Start Dataset content
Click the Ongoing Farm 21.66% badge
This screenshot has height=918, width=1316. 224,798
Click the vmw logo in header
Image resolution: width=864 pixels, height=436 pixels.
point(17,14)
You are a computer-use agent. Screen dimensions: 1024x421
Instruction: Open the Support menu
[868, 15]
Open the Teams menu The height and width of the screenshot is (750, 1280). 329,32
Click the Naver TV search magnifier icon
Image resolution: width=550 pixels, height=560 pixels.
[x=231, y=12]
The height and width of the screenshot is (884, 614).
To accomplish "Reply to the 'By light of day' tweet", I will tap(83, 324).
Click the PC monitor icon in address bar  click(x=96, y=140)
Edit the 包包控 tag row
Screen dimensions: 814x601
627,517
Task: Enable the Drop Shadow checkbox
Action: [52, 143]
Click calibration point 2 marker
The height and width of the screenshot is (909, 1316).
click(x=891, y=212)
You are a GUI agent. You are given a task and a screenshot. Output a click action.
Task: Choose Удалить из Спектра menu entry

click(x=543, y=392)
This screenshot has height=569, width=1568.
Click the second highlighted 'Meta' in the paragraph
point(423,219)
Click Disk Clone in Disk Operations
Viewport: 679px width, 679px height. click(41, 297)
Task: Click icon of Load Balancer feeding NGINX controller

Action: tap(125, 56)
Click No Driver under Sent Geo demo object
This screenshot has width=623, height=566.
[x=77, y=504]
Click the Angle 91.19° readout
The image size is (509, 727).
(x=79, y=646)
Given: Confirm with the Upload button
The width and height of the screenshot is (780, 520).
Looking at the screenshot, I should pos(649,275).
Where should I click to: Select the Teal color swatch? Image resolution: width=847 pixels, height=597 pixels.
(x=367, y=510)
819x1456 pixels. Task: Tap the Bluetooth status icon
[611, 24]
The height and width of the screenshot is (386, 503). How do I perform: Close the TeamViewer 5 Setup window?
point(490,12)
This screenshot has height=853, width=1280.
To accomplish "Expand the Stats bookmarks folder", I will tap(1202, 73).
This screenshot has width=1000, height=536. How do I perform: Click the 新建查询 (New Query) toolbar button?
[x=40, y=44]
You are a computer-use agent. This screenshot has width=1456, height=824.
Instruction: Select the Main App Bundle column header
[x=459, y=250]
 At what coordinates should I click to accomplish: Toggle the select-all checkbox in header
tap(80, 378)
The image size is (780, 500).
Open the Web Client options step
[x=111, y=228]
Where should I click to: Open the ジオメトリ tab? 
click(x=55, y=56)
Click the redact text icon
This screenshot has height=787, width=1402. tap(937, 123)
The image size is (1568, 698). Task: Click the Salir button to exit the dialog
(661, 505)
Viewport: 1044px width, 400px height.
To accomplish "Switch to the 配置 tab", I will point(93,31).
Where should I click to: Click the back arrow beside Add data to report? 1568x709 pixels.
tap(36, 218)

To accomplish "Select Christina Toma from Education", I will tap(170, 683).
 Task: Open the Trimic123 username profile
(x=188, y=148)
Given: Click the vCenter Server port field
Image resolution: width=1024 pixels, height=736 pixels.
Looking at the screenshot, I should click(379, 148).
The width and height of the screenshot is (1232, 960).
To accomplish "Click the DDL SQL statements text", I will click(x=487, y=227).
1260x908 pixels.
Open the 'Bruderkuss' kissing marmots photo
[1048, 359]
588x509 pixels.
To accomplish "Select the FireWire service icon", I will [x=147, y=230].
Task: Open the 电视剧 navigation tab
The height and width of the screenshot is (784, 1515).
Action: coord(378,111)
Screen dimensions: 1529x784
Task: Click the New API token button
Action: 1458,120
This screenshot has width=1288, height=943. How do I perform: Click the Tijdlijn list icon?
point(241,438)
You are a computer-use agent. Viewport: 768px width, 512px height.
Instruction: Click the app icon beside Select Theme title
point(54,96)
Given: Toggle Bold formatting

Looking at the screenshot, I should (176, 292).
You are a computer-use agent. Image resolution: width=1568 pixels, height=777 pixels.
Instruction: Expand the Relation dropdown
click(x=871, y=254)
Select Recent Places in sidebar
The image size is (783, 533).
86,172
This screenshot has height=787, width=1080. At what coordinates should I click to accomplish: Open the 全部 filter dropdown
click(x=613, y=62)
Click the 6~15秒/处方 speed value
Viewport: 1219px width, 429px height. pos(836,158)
End Dataset content
- _Problem description_
Copy every one of the entries above line for line, without changing anything.

- _Task answer_
Click the Ongoing Farm 21.66% badge
This screenshot has height=918, width=1316. 224,798
Click the vmw logo in header
Image resolution: width=864 pixels, height=436 pixels.
point(17,14)
You are a computer-use agent. Screen dimensions: 1024x421
Instruction: Open the Support menu
[868, 15]
Open the Teams menu The height and width of the screenshot is (750, 1280). 329,32
Click the Naver TV search magnifier icon
Image resolution: width=550 pixels, height=560 pixels.
[x=231, y=12]
The height and width of the screenshot is (884, 614).
To accomplish "Reply to the 'By light of day' tweet", I will tap(83, 324).
Click the PC monitor icon in address bar  click(x=96, y=140)
Edit the 包包控 tag row
Screen dimensions: 814x601
627,517
Task: Enable the Drop Shadow checkbox
Action: [52, 143]
Click calibration point 2 marker
The height and width of the screenshot is (909, 1316).
click(x=891, y=212)
You are a GUI agent. You are given a task and a screenshot. Output a click action.
Task: Choose Удалить из Спектра menu entry

click(x=543, y=392)
This screenshot has height=569, width=1568.
Click the second highlighted 'Meta' in the paragraph
point(423,219)
Click Disk Clone in Disk Operations
Viewport: 679px width, 679px height. click(41, 297)
Task: Click icon of Load Balancer feeding NGINX controller

Action: tap(125, 56)
Click No Driver under Sent Geo demo object
This screenshot has width=623, height=566.
[x=77, y=504]
Click the Angle 91.19° readout
The image size is (509, 727).
(x=79, y=646)
Given: Confirm with the Upload button
The width and height of the screenshot is (780, 520).
Looking at the screenshot, I should pos(649,275).
Where should I click to: Select the Teal color swatch? Image resolution: width=847 pixels, height=597 pixels.
(x=367, y=510)
819x1456 pixels. Task: Tap the Bluetooth status icon
[611, 24]
The height and width of the screenshot is (386, 503). How do I perform: Close the TeamViewer 5 Setup window?
point(490,12)
This screenshot has height=853, width=1280.
To accomplish "Expand the Stats bookmarks folder", I will tap(1202, 73).
This screenshot has width=1000, height=536. How do I perform: Click the 新建查询 (New Query) toolbar button?
[x=40, y=44]
You are a computer-use agent. This screenshot has width=1456, height=824.
Instruction: Select the Main App Bundle column header
[x=459, y=250]
 At what coordinates should I click to accomplish: Toggle the select-all checkbox in header
tap(80, 378)
The image size is (780, 500).
Open the Web Client options step
[x=111, y=228]
Where should I click to: Open the ジオメトリ tab? 
click(x=55, y=56)
Click the redact text icon
This screenshot has height=787, width=1402. tap(937, 123)
The image size is (1568, 698). Task: Click the Salir button to exit the dialog
(661, 505)
Viewport: 1044px width, 400px height.
To accomplish "Switch to the 配置 tab", I will point(93,31).
Where should I click to: Click the back arrow beside Add data to report? 1568x709 pixels.
tap(36, 218)

To accomplish "Select Christina Toma from Education", I will tap(170, 683).
 Task: Open the Trimic123 username profile
(x=188, y=148)
Given: Click the vCenter Server port field
Image resolution: width=1024 pixels, height=736 pixels.
Looking at the screenshot, I should click(379, 148).
The width and height of the screenshot is (1232, 960).
To accomplish "Click the DDL SQL statements text", I will click(x=487, y=227).
1260x908 pixels.
Open the 'Bruderkuss' kissing marmots photo
[1048, 359]
588x509 pixels.
To accomplish "Select the FireWire service icon", I will [x=147, y=230].
Task: Open the 电视剧 navigation tab
The height and width of the screenshot is (784, 1515).
Action: coord(378,111)
Screen dimensions: 1529x784
Task: Click the New API token button
Action: 1458,120
This screenshot has width=1288, height=943. How do I perform: Click the Tijdlijn list icon?
point(241,438)
You are a computer-use agent. Viewport: 768px width, 512px height.
Instruction: Click the app icon beside Select Theme title
point(54,96)
Given: Toggle Bold formatting

Looking at the screenshot, I should (176, 292).
You are a computer-use agent. Image resolution: width=1568 pixels, height=777 pixels.
Instruction: Expand the Relation dropdown
click(x=871, y=254)
Select Recent Places in sidebar
The image size is (783, 533).
86,172
This screenshot has height=787, width=1080. At what coordinates should I click to accomplish: Open the 全部 filter dropdown
click(x=613, y=62)
Click the 6~15秒/处方 speed value
Viewport: 1219px width, 429px height. pos(836,158)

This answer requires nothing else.